Lines from the one with "Task: Click the" through the end of the records, and no others, are what the answer should contain, copied exactly; please keep pictures out.
==== Source information ====
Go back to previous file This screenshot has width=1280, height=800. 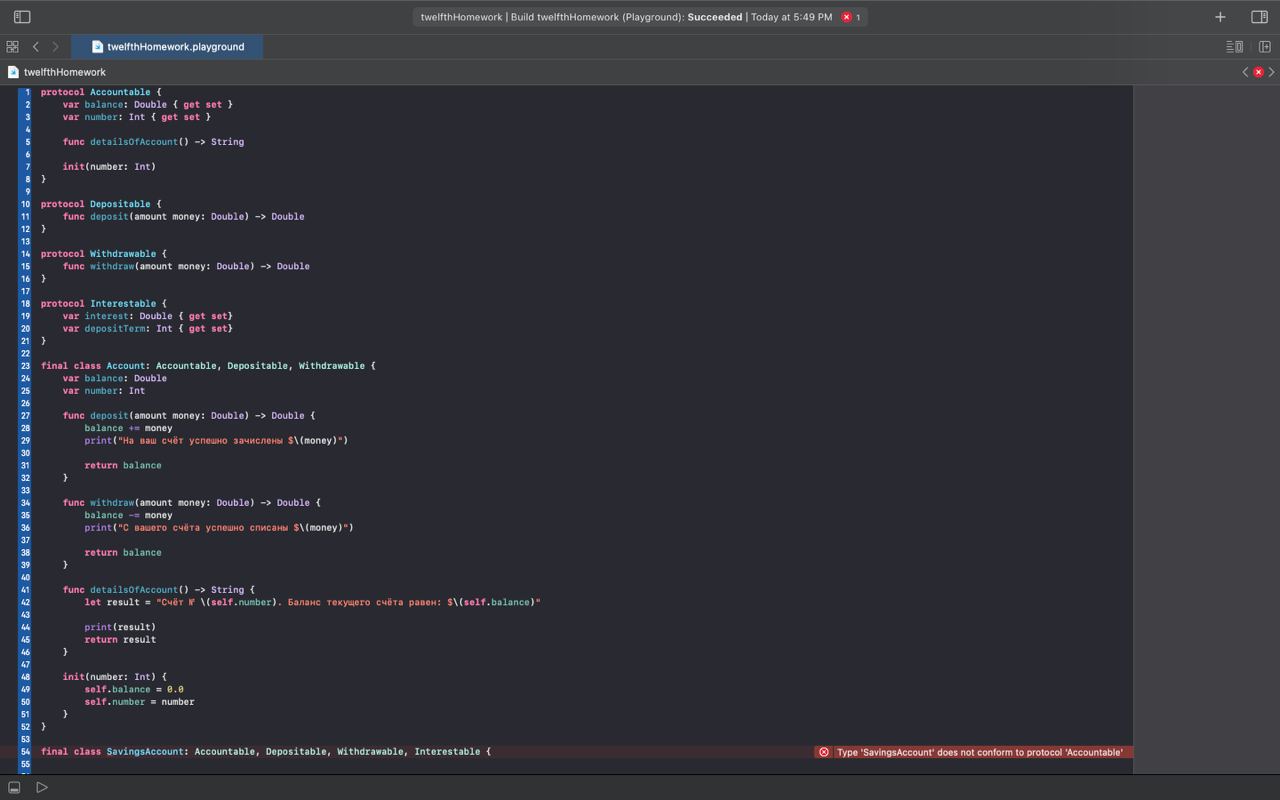[x=36, y=47]
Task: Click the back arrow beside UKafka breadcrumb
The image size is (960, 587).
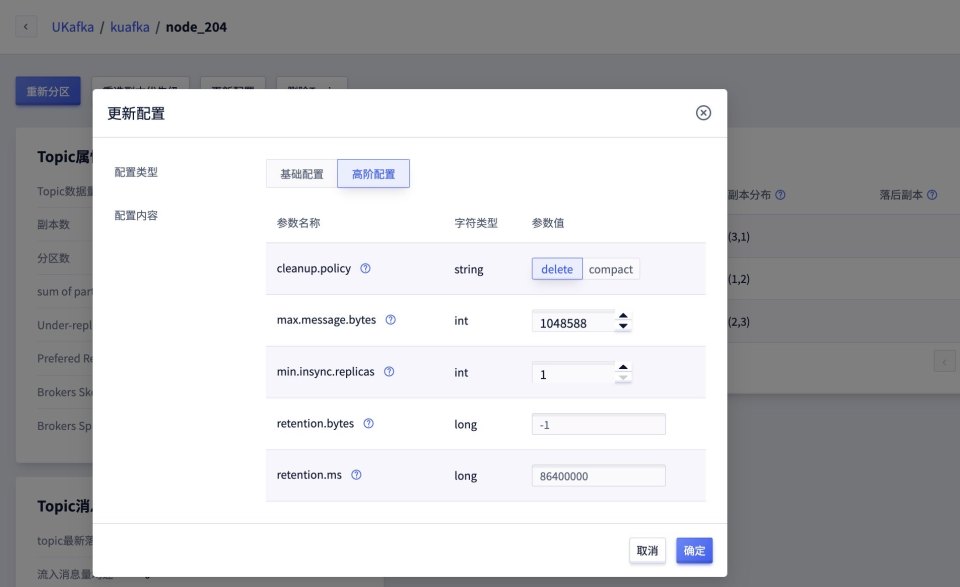Action: click(x=26, y=27)
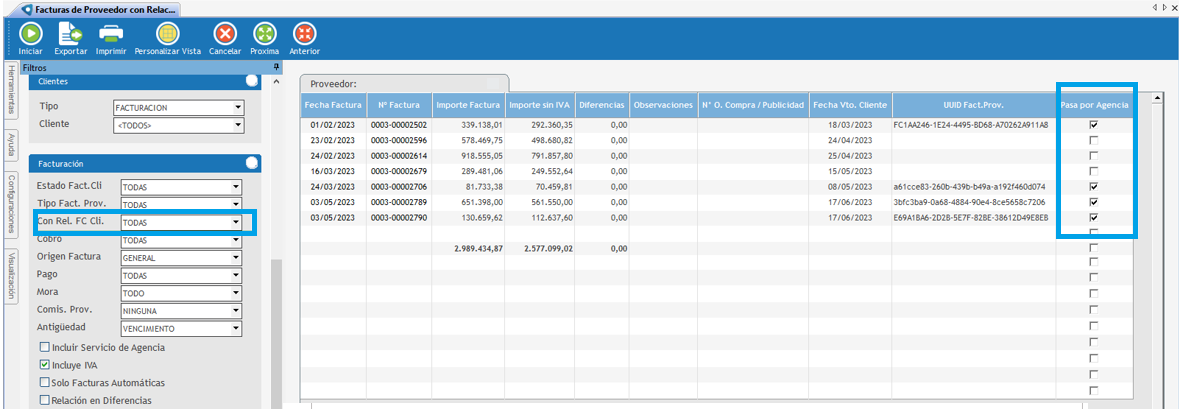
Task: Go to Proxima with the toolbar icon
Action: point(264,35)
====
▸ Answer below:
Task: Click the back arrow beside UKafka breadcrumb
The image size is (960, 587).
Action: click(x=26, y=27)
Task: Go to Proxima with the toolbar icon
Action: point(264,35)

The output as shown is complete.